== Exercise ==
Every line below that holds the word "label" must be listed.

== Data records ==
※ ※ ※
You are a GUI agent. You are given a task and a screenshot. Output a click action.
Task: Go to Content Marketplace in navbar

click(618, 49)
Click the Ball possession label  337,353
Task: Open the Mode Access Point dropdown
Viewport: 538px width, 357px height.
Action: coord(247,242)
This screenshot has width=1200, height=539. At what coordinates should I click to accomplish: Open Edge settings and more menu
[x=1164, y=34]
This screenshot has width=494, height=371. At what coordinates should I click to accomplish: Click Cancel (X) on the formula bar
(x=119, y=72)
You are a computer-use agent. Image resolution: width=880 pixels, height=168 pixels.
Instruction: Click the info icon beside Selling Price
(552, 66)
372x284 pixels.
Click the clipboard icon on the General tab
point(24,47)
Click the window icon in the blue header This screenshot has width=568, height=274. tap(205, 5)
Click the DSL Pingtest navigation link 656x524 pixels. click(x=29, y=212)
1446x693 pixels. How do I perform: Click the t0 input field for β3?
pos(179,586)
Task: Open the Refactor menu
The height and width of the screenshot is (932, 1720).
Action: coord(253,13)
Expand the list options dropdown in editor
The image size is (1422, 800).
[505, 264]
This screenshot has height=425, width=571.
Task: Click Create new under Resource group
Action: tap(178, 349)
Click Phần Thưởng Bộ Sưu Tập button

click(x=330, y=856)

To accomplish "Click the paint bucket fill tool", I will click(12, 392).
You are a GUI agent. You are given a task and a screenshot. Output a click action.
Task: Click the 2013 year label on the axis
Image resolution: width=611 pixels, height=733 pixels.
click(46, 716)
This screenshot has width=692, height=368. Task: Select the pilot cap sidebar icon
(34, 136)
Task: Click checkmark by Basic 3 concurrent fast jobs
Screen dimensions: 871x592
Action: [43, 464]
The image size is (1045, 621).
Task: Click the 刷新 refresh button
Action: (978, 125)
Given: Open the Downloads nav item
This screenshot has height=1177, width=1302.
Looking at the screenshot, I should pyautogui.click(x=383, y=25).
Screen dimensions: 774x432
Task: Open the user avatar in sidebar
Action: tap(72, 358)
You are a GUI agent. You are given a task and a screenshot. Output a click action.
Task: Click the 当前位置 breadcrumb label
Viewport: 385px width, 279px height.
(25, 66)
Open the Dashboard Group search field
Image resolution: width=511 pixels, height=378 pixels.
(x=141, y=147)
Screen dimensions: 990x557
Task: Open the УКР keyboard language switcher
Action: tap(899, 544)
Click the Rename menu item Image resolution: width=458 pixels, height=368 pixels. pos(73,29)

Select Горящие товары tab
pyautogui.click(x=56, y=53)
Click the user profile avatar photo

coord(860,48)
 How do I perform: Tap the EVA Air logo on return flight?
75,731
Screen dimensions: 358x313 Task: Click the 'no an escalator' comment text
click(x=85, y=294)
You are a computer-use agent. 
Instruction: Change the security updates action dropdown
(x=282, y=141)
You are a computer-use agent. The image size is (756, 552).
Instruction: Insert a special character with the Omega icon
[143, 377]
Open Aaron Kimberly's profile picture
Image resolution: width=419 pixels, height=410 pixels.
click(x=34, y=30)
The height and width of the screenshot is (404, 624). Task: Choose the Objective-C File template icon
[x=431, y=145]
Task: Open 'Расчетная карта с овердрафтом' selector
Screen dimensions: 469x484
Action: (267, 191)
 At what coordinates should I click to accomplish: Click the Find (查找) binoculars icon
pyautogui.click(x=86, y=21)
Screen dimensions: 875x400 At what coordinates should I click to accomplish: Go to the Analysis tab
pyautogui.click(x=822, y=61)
※ ※ ※
== Answer area ==
Click the Ball possession label  337,353
Task: Click the 2013 year label on the axis
Task: Click the 当前位置 breadcrumb label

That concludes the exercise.